- Born: 1968 or 1969 (age 56–57)
- Education: Harvard University (B.A.) University of Amsterdam (M.A.)
- Occupations: Erotic film director; producer; curator; teacher; writer;
- Movement: Feminist pornography

= Jennifer Lyon Bell =

American director and producer (born 1968/1969)

Jennifer Lyon Bell (born ) is an American erotic film director/producer, curator, teacher, and writer. She is one of the early members of the feminist pornography movement and ethical porn movement, alongside Erika Lust, Shine Louise Houston, Tristan Taormino, and Maria Beatty. She is the founder and creative director of the independent production company Blue Artichoke Films in Amsterdam, the Netherlands.
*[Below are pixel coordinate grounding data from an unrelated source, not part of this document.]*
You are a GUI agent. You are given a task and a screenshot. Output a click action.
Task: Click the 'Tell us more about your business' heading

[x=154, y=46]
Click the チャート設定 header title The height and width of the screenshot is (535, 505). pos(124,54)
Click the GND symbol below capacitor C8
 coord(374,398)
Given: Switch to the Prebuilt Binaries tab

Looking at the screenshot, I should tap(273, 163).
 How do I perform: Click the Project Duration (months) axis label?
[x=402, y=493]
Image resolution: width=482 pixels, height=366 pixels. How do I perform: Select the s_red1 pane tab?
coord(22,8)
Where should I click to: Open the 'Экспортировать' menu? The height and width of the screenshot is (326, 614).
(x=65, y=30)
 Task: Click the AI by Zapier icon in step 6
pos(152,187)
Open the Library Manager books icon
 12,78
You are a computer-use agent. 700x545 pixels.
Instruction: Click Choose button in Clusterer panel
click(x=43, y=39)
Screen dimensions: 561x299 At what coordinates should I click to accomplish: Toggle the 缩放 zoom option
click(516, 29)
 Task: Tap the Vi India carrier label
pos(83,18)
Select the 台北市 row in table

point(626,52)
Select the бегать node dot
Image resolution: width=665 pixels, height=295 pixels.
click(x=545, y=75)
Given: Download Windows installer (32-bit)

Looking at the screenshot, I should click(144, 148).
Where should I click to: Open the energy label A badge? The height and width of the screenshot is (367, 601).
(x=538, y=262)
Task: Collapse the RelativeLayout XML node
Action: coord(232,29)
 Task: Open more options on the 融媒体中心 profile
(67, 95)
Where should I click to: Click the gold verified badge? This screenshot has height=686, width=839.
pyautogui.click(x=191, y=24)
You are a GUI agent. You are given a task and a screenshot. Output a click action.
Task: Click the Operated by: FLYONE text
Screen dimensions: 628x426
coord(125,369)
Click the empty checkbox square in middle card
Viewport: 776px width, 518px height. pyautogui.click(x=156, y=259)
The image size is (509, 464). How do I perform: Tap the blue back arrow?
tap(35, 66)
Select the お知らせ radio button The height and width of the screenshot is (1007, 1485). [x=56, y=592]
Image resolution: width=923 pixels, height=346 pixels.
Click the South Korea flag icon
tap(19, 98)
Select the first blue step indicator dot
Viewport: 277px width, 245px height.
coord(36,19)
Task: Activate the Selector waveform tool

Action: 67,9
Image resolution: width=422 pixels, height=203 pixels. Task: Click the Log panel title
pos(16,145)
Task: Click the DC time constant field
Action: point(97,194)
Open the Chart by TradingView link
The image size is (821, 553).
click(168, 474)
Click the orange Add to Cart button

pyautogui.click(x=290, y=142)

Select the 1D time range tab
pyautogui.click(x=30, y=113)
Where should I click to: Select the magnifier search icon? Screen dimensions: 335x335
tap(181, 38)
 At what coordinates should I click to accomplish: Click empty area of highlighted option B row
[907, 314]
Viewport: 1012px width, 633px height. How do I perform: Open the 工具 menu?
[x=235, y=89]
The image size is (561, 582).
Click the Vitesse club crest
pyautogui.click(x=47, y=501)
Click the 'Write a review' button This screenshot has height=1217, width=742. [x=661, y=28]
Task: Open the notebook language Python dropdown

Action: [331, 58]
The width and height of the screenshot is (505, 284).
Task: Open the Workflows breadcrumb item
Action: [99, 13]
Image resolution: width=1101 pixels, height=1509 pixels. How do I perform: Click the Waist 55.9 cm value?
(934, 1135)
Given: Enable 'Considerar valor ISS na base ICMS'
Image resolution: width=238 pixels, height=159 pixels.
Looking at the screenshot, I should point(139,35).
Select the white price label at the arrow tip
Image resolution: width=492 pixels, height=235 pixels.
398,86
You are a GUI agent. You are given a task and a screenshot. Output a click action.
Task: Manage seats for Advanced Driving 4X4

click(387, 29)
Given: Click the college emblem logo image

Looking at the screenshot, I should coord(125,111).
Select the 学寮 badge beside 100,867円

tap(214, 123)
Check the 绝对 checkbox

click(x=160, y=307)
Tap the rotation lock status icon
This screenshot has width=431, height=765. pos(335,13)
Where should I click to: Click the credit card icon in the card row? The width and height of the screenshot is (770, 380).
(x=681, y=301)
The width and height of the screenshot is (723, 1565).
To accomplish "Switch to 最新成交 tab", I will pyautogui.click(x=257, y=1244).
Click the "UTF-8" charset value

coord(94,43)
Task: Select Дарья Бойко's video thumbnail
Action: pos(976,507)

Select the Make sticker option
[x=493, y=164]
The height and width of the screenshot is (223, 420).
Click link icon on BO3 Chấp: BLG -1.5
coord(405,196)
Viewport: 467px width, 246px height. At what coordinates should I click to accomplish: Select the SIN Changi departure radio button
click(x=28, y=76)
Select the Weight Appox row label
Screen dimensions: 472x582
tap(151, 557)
She has honors degrees from Harvard University in Psychology, (B.A.) and from the University of Amsterdam in Film + Television Studies (M.A.).

==Films==
Bell founded the production company Blue Artichoke Films in 2004.

Bell's films have been cited for their sense of intimacy, realism, and authenticity.

Bell says she aims to create positive social change with her erotic films by purposely eroticizing sexual communication between partners, by diversifying portrayals of gender, and by showing diversity in both casting (diverse race, body type, etc.) and in showing the flexible, diverse, creative nature of sex.

Her films have been covered in Vice, BuzzFeed, Playboy, Filmmaker, Dazed, Cosmopolitan, and Huffington Post, among others.